Here’s the box mounted in the furnace (complete with the zip ties that will hold the top on). When I closed it all up and turned the furnace back on, after a few seconds the usual relay clicks sounded, but the blower didn’t come on. Damn. I opened it back up, rechecked everything, wiggled wires, and finally pulled the 120VAC wires to the new control and closed it back up. Still no blower. But as I waited a little longer, the inducer spun up and the burner fired. That was going to be bad without a fan! I shut it off.

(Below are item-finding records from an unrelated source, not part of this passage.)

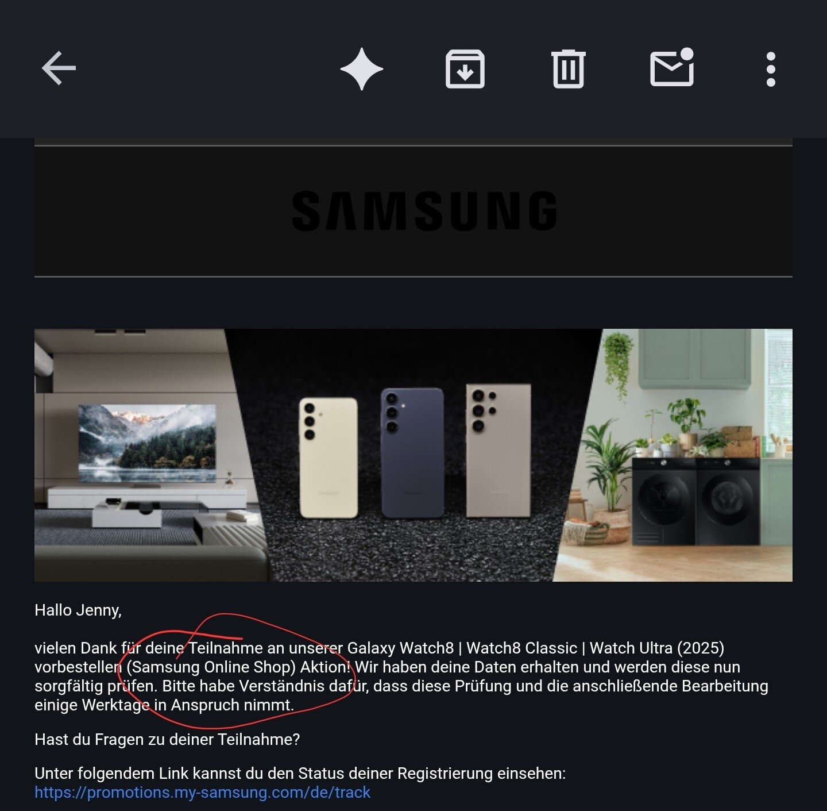Tap the cream-colored phone in the banner

pyautogui.click(x=329, y=457)
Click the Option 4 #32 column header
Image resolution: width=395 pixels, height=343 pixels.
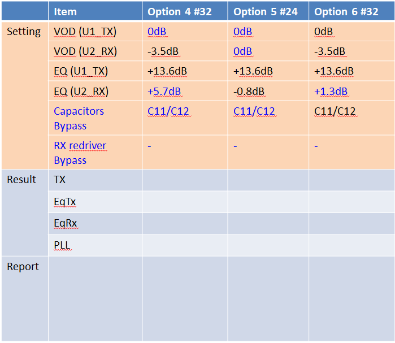tap(180, 11)

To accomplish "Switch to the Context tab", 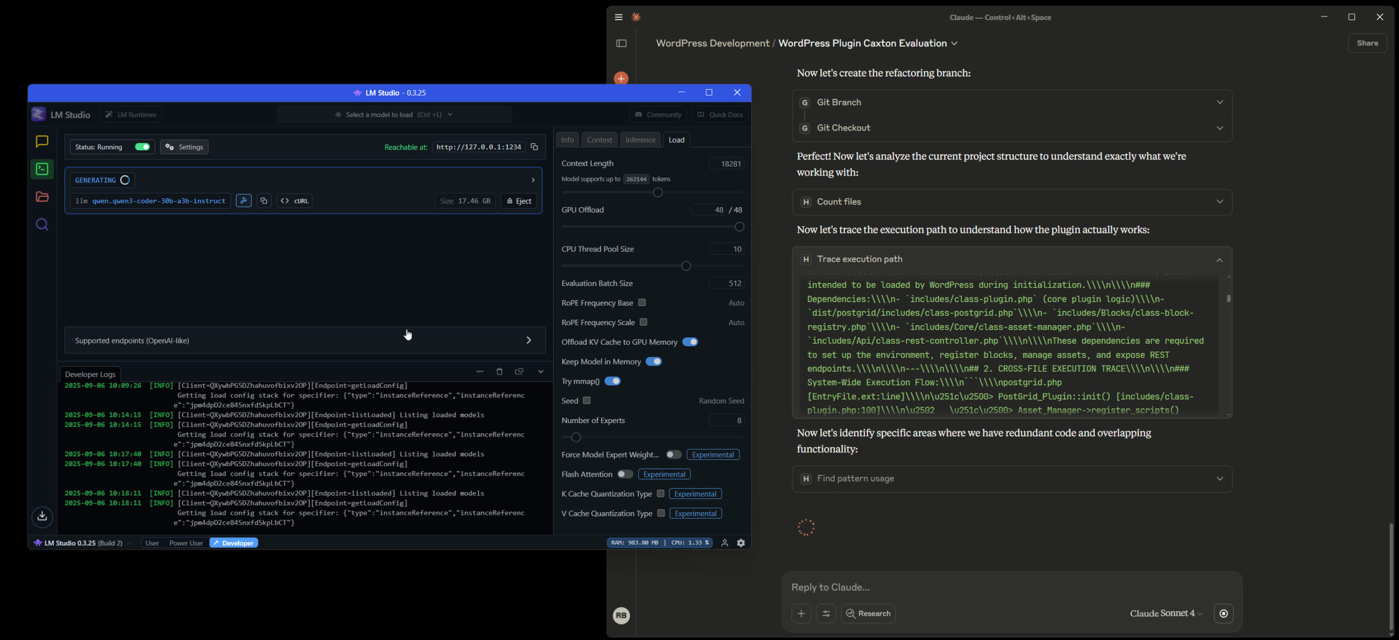I will coord(599,140).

I opened it up again, convinced myself I hadn’t screwed anything up, reconnected the 120V leads, closed it back up and turned it on again. I figured there should be an override that would shut it down if the heat exchanger got too hot with no fan, and I was standing right there to watch it. Still no constant blower. Inducer spun up, and the burner fired. And then – the blower came on to heat speed! That was very reassuring. I looked at the LED I’d recently added to the humidifier solenoid, and it was on – just like it should be. I waited for the call for heat to end, and glory be! – the blower reverted to low circulate speed! And the humidifier LED was off. I watched through a couple more cycles, and it looks like everything is finally working as it should.
Well, that was a lot of trouble for what I think should have worked right in the first place. But it’s done, I feel pretty good about the parts and construction, and the humidity in the house is coming up!